Impressum: Eine Pflicht, die (fast) jeden angeht

Brauche ich ein Impressum auf meiner Website?

Eine Impressumspflicht besteht laut §5 Telemediengesetz (TMG) für „geschäftsmäßige, in der Regel gegen Entgelt angebotene Telemedien“. Damit sind allerdings nicht nur Websites gemeint, die für die Nutzung Geld verlangen, sondern alle Angebote oder Dienstleistungen, die aus wirtschaftlichem Interesse betrieben werden, also zum Beispiel auch Verkaufsplattformen oder Unternehmensseiten, die zur Darstellung der Firma dienen.
Das Impressum muss von jeder Subsite eines Internetauftritts mit maximal zwei Klicks erreichbar sein, platzieren Sie bestenfalls einen Link im Hauptmenü.

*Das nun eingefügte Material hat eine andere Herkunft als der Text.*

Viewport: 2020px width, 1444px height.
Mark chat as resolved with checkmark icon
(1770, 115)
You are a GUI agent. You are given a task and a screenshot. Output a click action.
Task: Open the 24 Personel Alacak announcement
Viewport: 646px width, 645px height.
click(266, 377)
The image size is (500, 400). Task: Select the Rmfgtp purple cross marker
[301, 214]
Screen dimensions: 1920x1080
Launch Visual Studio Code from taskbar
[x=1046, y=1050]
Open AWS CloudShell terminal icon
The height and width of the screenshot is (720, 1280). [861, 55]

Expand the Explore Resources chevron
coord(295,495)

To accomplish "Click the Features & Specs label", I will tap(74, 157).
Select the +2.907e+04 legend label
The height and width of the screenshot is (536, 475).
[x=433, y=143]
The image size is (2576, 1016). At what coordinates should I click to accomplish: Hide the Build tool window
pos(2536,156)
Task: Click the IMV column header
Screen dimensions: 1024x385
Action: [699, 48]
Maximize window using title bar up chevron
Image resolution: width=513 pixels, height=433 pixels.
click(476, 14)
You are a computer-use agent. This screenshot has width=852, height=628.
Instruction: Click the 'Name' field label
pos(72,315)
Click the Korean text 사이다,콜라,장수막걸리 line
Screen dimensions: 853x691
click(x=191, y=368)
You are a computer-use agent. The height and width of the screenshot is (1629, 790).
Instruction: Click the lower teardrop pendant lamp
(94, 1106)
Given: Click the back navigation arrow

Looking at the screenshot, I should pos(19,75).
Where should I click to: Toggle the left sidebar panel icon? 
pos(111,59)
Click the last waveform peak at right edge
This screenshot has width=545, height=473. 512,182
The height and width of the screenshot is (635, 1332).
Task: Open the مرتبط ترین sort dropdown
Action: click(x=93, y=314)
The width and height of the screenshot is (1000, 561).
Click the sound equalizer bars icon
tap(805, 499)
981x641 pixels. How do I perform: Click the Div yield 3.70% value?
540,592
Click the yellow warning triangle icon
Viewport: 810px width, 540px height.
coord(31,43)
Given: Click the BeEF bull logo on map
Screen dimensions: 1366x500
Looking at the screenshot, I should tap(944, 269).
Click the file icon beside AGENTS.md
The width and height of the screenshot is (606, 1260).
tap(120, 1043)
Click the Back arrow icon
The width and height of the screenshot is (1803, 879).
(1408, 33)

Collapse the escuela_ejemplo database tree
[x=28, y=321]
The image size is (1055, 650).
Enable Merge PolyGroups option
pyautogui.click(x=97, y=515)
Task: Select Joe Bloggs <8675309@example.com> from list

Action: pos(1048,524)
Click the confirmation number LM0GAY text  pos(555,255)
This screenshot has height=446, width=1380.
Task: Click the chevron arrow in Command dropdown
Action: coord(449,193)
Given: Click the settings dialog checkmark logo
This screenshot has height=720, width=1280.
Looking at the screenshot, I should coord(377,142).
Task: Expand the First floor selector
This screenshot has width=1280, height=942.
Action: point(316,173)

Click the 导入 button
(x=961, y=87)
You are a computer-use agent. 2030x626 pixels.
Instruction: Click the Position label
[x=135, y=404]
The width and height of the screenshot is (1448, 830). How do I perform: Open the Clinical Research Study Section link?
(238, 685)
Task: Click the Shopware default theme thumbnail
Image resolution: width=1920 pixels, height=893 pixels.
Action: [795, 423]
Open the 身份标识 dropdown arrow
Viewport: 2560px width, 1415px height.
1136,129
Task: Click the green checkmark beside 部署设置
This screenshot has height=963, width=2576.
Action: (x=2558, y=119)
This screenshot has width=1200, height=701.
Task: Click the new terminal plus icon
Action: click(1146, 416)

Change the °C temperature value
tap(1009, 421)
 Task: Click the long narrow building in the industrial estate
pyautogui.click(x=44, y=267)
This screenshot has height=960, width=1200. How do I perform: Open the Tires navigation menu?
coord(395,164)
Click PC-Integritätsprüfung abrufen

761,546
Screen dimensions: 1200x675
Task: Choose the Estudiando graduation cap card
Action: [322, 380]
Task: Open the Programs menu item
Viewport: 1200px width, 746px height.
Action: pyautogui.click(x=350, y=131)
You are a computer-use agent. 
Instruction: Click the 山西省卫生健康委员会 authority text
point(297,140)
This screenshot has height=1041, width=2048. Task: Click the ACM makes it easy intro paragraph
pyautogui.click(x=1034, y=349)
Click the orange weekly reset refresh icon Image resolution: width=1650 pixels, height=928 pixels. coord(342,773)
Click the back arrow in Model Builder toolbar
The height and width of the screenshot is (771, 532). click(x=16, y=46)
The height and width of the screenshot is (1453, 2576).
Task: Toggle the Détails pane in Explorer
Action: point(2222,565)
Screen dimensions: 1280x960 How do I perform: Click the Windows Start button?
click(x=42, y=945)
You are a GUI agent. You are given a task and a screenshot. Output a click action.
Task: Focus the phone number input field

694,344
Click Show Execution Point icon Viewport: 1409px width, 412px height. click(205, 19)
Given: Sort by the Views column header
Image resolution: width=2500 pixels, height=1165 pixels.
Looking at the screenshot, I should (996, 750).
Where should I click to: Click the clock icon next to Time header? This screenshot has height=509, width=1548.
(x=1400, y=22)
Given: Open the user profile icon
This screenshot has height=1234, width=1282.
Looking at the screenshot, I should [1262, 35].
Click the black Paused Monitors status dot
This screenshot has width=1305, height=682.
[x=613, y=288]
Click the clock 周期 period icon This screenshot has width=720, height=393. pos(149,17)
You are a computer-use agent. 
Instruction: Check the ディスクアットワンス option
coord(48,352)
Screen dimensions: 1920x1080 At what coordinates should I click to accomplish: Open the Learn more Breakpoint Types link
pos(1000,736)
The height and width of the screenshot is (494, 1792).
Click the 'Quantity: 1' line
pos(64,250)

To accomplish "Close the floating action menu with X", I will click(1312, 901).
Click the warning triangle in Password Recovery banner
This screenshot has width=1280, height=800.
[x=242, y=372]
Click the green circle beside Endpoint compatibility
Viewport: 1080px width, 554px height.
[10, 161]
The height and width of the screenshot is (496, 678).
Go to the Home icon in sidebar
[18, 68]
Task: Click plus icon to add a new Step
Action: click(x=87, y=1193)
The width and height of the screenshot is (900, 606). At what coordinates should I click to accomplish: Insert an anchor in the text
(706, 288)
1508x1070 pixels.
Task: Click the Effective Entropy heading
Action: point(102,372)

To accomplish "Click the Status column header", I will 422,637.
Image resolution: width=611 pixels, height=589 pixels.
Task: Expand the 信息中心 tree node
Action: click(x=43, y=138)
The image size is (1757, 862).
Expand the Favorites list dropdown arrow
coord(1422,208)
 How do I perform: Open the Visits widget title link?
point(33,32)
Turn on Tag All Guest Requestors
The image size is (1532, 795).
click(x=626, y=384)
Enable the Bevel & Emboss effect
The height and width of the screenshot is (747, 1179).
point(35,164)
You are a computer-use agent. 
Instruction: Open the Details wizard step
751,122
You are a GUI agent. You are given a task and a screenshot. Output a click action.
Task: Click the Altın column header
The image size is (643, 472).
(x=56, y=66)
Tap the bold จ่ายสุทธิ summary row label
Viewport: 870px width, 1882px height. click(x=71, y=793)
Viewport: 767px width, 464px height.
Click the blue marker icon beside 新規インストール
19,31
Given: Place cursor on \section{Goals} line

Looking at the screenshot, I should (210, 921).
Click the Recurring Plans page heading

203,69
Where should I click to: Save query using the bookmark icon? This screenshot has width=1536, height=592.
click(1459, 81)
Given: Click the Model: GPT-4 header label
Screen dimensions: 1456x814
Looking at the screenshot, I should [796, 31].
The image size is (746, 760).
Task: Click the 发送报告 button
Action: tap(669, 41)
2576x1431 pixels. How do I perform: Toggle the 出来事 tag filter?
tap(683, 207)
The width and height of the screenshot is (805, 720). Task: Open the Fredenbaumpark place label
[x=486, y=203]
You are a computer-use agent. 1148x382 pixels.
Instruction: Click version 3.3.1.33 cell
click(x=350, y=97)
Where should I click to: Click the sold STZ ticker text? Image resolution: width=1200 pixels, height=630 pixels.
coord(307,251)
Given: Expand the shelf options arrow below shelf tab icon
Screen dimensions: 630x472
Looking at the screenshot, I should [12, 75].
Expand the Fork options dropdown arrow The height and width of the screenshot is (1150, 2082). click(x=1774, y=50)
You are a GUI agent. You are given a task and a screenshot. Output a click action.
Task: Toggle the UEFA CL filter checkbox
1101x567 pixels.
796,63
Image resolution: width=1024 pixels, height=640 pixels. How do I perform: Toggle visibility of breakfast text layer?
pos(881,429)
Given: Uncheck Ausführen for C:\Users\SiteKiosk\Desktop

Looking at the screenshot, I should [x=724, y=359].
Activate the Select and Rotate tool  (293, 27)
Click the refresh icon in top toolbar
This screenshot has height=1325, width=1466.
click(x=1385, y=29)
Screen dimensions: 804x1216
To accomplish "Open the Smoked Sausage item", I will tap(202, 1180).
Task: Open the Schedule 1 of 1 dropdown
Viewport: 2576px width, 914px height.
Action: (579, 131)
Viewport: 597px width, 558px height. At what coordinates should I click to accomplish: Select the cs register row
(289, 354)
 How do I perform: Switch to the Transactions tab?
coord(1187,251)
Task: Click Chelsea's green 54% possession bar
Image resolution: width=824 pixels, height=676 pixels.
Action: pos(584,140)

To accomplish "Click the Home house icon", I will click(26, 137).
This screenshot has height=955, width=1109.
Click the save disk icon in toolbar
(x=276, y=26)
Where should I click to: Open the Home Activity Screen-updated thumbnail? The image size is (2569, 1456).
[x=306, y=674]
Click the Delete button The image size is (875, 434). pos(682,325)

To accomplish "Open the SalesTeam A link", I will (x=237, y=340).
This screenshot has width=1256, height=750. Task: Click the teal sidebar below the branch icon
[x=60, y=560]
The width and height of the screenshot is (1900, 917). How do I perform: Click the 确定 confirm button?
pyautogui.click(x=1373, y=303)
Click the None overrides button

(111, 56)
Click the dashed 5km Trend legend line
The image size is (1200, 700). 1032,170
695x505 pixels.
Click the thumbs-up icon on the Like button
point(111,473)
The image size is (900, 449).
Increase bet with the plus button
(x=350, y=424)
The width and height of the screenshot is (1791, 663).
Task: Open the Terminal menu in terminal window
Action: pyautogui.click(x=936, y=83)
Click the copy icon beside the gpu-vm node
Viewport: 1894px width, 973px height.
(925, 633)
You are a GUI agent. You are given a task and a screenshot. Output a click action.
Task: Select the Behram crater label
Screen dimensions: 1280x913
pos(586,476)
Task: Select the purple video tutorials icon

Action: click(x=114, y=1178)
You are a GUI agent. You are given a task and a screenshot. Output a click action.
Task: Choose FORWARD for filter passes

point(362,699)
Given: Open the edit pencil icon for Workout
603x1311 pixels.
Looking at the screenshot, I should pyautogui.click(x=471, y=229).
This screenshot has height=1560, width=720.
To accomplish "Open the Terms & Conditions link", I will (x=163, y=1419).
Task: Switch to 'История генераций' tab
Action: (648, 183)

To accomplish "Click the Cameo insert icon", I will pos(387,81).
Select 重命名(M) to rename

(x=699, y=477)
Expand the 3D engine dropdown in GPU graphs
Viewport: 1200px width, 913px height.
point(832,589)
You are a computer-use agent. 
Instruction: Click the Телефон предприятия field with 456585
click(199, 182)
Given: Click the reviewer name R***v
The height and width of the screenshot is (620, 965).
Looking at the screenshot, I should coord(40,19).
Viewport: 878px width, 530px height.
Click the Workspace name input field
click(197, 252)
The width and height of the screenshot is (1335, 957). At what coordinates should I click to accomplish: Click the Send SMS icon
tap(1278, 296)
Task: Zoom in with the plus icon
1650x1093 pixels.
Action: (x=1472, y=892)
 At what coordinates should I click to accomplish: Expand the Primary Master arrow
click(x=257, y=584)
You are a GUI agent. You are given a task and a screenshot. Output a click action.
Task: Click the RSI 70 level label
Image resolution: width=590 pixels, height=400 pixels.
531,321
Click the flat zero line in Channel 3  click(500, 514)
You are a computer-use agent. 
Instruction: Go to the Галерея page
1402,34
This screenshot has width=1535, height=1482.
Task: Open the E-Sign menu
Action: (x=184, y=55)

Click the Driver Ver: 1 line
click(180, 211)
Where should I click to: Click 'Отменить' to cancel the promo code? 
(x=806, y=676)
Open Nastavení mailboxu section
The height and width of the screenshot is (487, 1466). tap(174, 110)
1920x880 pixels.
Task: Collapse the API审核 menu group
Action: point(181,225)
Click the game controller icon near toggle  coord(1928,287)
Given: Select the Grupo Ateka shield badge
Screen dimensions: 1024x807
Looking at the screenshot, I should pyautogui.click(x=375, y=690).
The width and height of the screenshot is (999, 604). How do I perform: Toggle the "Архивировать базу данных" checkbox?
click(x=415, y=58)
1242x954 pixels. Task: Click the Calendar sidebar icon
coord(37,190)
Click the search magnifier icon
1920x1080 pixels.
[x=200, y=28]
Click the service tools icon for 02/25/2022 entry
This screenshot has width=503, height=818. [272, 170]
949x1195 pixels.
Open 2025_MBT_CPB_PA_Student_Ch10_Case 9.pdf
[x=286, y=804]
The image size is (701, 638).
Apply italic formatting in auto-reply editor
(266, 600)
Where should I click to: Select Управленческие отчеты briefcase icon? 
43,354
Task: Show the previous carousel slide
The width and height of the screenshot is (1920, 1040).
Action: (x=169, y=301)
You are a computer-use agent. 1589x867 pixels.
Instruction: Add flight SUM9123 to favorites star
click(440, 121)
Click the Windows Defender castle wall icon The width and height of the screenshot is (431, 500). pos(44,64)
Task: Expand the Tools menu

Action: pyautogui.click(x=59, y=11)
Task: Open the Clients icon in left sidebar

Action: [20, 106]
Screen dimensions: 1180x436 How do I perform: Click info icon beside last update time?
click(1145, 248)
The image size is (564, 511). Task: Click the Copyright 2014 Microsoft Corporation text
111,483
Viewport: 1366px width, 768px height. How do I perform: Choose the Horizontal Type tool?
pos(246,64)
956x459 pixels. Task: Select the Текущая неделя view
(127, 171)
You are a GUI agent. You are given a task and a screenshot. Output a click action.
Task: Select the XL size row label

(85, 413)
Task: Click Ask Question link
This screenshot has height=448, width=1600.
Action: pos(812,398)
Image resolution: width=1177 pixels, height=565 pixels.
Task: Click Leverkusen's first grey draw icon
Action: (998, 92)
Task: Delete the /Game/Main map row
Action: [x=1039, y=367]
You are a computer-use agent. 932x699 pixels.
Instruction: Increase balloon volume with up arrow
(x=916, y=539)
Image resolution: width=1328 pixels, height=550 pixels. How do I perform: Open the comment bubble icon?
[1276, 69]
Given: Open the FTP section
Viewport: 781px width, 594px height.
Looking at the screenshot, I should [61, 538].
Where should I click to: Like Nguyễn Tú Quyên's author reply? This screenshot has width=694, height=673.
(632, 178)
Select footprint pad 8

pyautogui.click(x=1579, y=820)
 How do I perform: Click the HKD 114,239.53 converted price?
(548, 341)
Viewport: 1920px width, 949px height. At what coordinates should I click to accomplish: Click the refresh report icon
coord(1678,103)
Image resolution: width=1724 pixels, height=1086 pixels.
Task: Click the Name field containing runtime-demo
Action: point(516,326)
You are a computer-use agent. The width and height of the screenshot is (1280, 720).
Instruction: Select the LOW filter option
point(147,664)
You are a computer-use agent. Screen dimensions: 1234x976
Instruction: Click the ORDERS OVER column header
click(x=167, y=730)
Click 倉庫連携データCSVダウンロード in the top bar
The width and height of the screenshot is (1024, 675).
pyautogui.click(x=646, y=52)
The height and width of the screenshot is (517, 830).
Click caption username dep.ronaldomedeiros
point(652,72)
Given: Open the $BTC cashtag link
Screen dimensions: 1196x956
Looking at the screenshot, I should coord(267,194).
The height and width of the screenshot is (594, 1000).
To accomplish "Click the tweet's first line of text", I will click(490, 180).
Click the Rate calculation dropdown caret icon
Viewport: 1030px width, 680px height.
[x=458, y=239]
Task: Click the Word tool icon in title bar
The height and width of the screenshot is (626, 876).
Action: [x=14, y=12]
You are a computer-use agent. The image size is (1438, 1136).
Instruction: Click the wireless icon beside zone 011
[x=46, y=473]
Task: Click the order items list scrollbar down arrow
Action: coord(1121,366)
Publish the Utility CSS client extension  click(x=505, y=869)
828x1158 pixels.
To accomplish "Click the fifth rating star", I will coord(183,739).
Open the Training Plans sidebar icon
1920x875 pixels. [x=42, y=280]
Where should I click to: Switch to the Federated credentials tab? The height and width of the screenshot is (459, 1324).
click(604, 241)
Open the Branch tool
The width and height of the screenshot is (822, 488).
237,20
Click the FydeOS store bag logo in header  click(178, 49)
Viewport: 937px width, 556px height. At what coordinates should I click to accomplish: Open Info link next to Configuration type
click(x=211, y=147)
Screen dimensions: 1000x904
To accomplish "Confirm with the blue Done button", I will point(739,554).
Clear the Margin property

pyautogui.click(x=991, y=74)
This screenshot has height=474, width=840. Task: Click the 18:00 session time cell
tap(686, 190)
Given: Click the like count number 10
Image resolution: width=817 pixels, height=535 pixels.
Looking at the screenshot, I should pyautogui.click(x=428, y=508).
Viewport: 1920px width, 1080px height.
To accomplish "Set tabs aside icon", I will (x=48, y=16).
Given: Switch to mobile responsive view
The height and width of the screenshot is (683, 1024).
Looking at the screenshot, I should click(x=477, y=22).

Die folgenden Dienste gelten nicht als Telemediendienst und fallen dementsprechend auch nicht unter diesen Paragraphen:

  • Rundfunk (Radio/TV)
  • Live-Streaming zusätzlich zu laufenden Rundfunkprogrammen (Bsp: RTLnow, ARD-Mediathek)
  • Webcasting (ausschließliche Übertragung von Rundfunkprogrammen über das Internet)
  • VoIP (Skype; Internettelefonie)

Achtung:
Schalten Sie auf Ihrer Seite Werbebanner, ist diese, unabhängig vom Inhalt, ebenfalls impressumspflichtig.
Diese Pflichten gelten nicht nur für eigene Seiten, sondern auch für soziale Medien oder Online-Shops auf Plattformen wie eBay oder Amazon.

 

Was gehört in ein Impressum?

Im Impressum muss immer der Name und die Postanschrift des Betreibers hinterlegt sein. Für Unternehmen ist zusätzlich die Angabe des Vertretungsberechtigten, der Unternehmensform und der entsprechenden Registernummer notwendig. Außerdem sind Angaben zur elektronischen Kontaktaufnahme (E-Mail-Adresse), sowie die Umsatzsteueridentifikationsnummer oder die Wirtschafts-Identifikationsnummer verpflichtend und werden nicht durch die Steuernummer ersetzt! Diese kann natürlich zusätzlich aufgeführt werden, was jedoch nicht ratsam ist, da man damit vom Finanzamt Auskünfte über Ihre Umsatz- und Einkommenssituation erhalten kann.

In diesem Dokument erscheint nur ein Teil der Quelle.